Raffaele Alliegro per www.ilmessaggero.it

 

sottomarino orca 7

Gli Usa preparano una rivoluzione nel Pacifico, che è da tempo uno dei principali campi di confronto strategico mondiale. La Marina degli Stati Uniti si sta infatti preparando a schierare “Orca”: un sottomarino senza pilota, avanguardia di una flotta di nuova generazione che baserà molto della sua forza sulle imbarcazioni prive di equipaggio.
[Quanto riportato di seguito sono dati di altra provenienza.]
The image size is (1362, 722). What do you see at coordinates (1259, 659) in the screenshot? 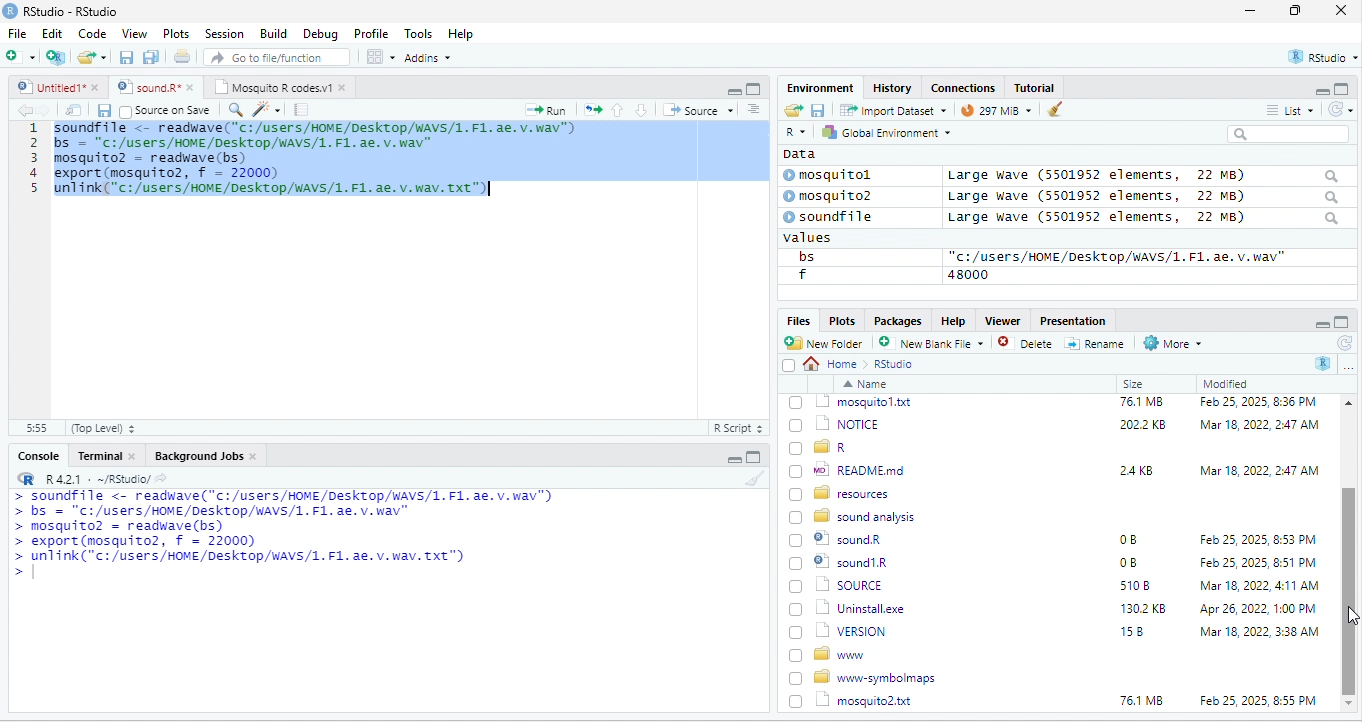
I see `Feb 25, 2025, 8:51 PM` at bounding box center [1259, 659].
Il primo di cinque prototipi dovrebbe essere consegnato entro la fine di quest'anno, altri quattro entro la fine del 2023.

 

sottomarino orca 5

Quanto sia elevata l'attenzione degli Usa per l'area del Pacifico lo dimostra l'Indo-Pacific economic framework (Ipef), l'ambizioso piano di investimenti e di rafforzamento dei rapporti commerciali lanciato il 22 maggio da Tokyo, durante il tour asiatico di Biden: il trattato fra Usa e 12 Paesi dell'Asia e del Pacifico, che insieme fanno il 40% del Pil mondiale e che rafforzerà il peso economico e geopolitico di Washington con l'obiettivo di contenere quello della Cina, la quale sta a sua volta tentando di espandere la propria influenza diretta nel Pacifico.

 

sottomarino orca 6

Proprio oggi, inoltre, la flotta russa del Pacifico ha avviato esercitazioni con 40 navi da guerra e di supporto e 20 tra aerei ed elicotteri. Nel corso delle esercitazioni, ha affermato il ministero della Difesa di Mosca con un comunicato, «i gruppi di lavoro insieme all'aviazione navale rileveranno tra l'altro «i sottomarini del nemico» e saranno impegnati in operazioni che «coinvolgono bersagli di superficie e aerei». E ora nel Pacifico arrivano i sottomarini senza pilota. In questo quadro, infatti, gli Stati Uniti sono decisi a rafforzare la propria presenza nell'area introducendo novità rivoluzionarie.

 

sottomarino orca 3

Un punto molto approfondito sulle caratteristiche tecniche e le possibilità operative di “Orca” è stato fatto in questi giorni da Forbes, che ha ricordato come questo sottomarino robotico di 85 piedi potrebbe rappresentare un momento di svolta per le capacità militari americane.

 

“Orca” è l'evoluzione di un altro grande sottomarino senza pilota e può operare in autonomia per trenta giorni fino a due miglia sotto la superficie dell'oceano. Il suo sistema di propulsione diesel ed elettrico con batterie agli ioni di litio consente inoltre di rimanere immersi fino a cinque giorni.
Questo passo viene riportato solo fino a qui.